* GIVEN TEXT *
---------------
As the hospitality sector moves to a crucial phase of the reopening roadmap today, with indoor service resuming, a look back at April’s activity reveals that trading proved to be a tale of two halves.
Venues started to return from Monday 12 April to a very warm welcome from consumers, and sunny weather made for a strong first fortnight of sales - especially in drinks. However, with rain moving in as we entered May, footfall and sales dipped in line with the temperatures. Trading predominantly outside would always be vulnerable to the great British spring weather, and so it proved.
Our latest Market Recovery Monitor reports that just under a third (32.9%) of licensed premises in Britain welcomed guests back in April – just over 35,000 venues. The five weeks of outside service has been a beneficial springboard for sales and numbers were boosted by the moves of some local authorities to allow operators to add tables to pavements and pedestrianise roads - enabling some venues that did not previously have a designated outdoor space to accommodate guests.
By segment, food pubs led the way across Britain, with 49.0% trading in April, followed by bar restaurants (39.1%), community pubs (38.7%) and high street pubs (36%). By contrast, restaurant activity lagged behind at just 16.6%, given the greater likelihood of an absence of outdoor trading options.
---------------
* DIRECTIONS *
**a.** In the hospitality report, what percentage of food pubs across Britain were trading in April?
**b.** Rewrite the paragraph of the hospitality report beginning "Venues started to return" as a short bulleted list that keeps its main facts.
**c.** Carry on the hospitality report from its last sentence.

Stored items
---------------
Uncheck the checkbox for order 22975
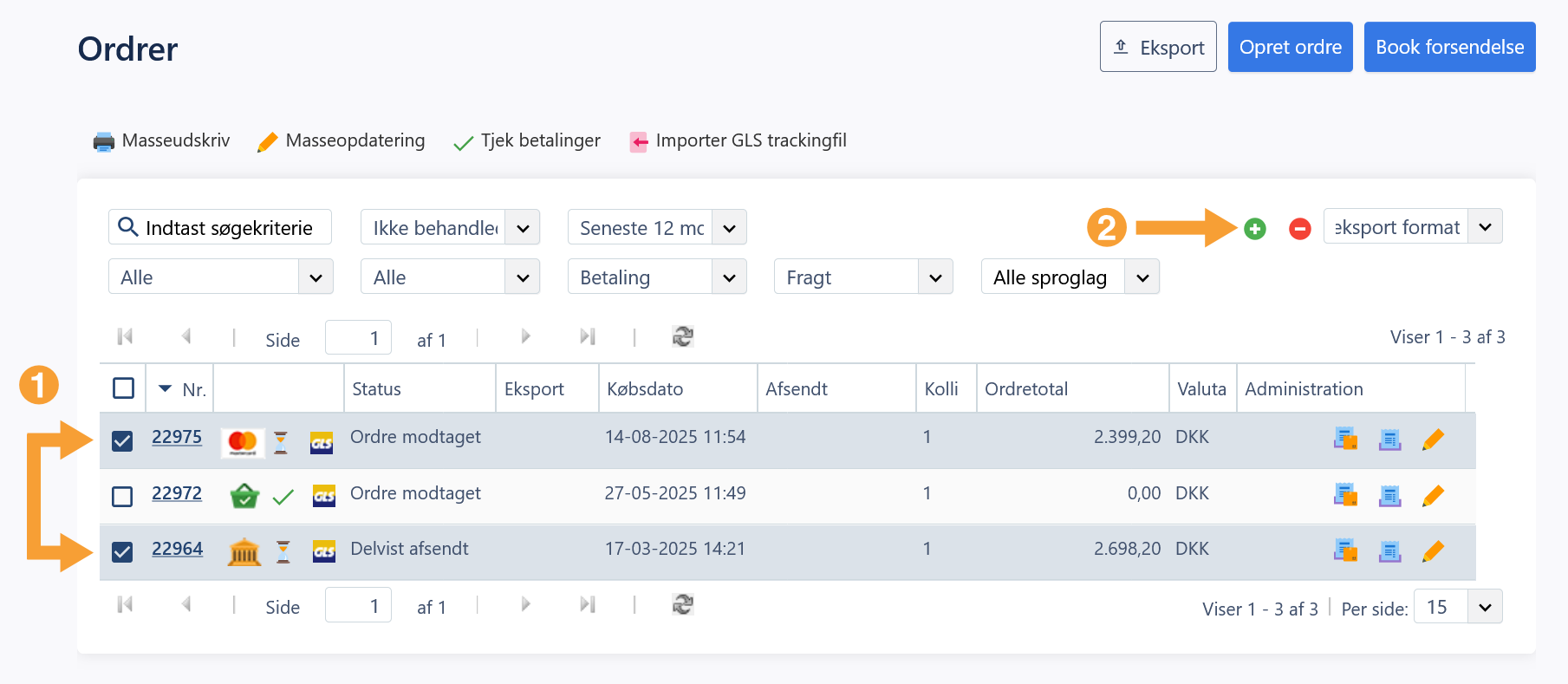 tap(123, 440)
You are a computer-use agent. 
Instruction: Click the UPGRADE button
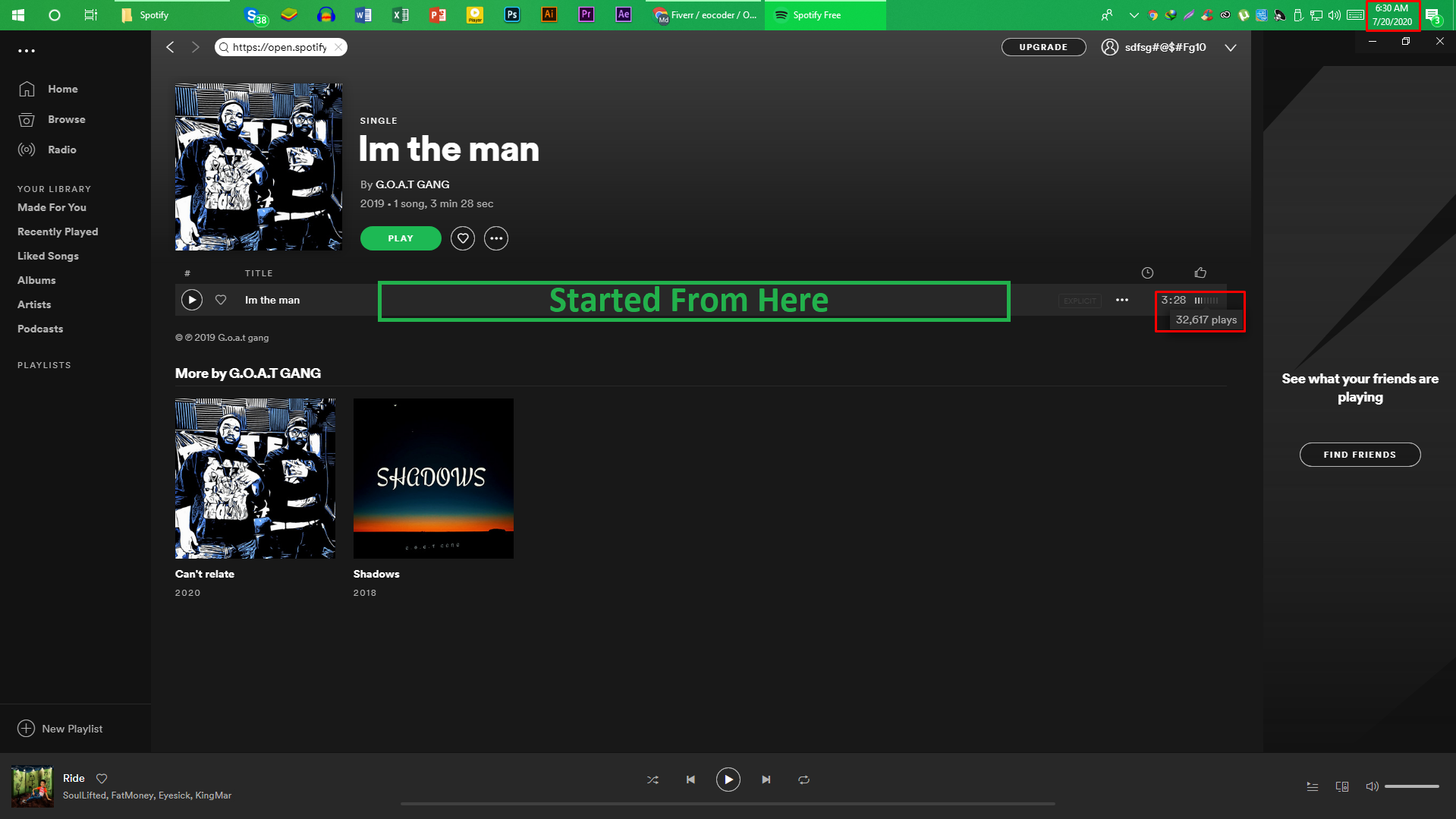point(1043,47)
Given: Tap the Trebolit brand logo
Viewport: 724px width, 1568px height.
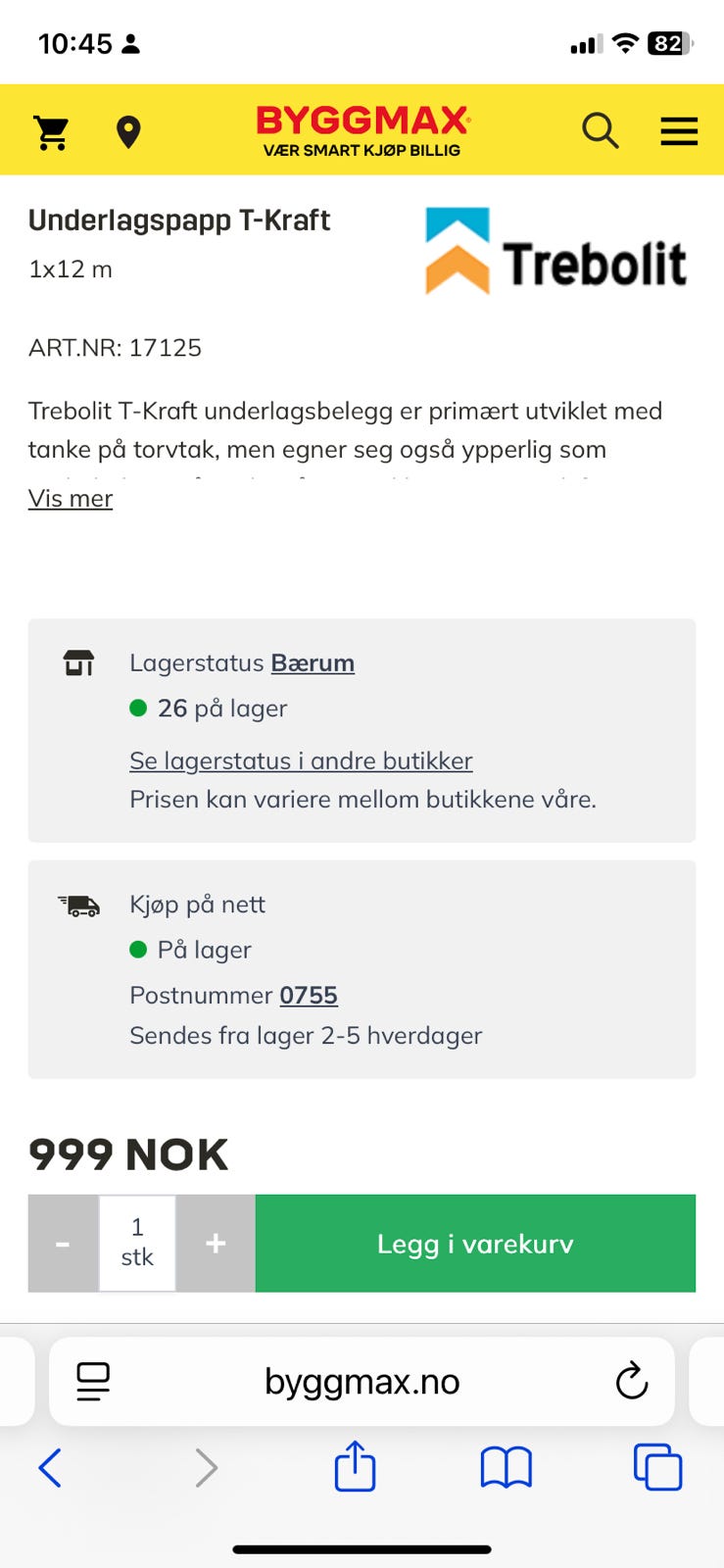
---------------
* RESULTS FOR EACH TASK *
**a.** 49.0%

**b.**
- Venues began reopening on Monday 12 April and consumers welcomed them warmly.
- Sunny weather gave a strong first fortnight of sales, especially in drinks.
- Rain arrived at the start of May, and footfall and sales dropped along with temperatures.
- Trading mostly outdoors left venues exposed to British spring weather.

**c.**
Our data suggests a positive return to trading for the sector, though there were marked differences in re-openings between managed and independent sites, where just 24% of Britain’s independent premises traded during this first phase of reopening, compared with 52.4% for managed sites. Many independents will have decided that the combination of operating costs versus the vagaries of the weather made reopening too risky, holding on instead for the return of indoor service. The make-up of managed site portfolios may also have benefited more from the outdoor spaces they had available.
The progression to indoor reopening marks an important moment for hospitality and some welcome light at the end of what’s been a long, dark tunnel. Profitability in the sector remains a concern, however, and there is a bumpy road to recovery ahead. While some operators’ creative use of outdoor space served them relatively well over the past month, the large majority were unable to welcome back any guests or chose to remain closed. For those that did reopen, trading was beholden to the weather and many struggled to break even.
The big test will be to see how many sites open their doors from Monday 17 May, as we expect all those who will reopen to do so on that date, other than some city centre sites reliant on office workers. This may provide the best indication as to the level of permanent closures caused by the lockdown restrictions.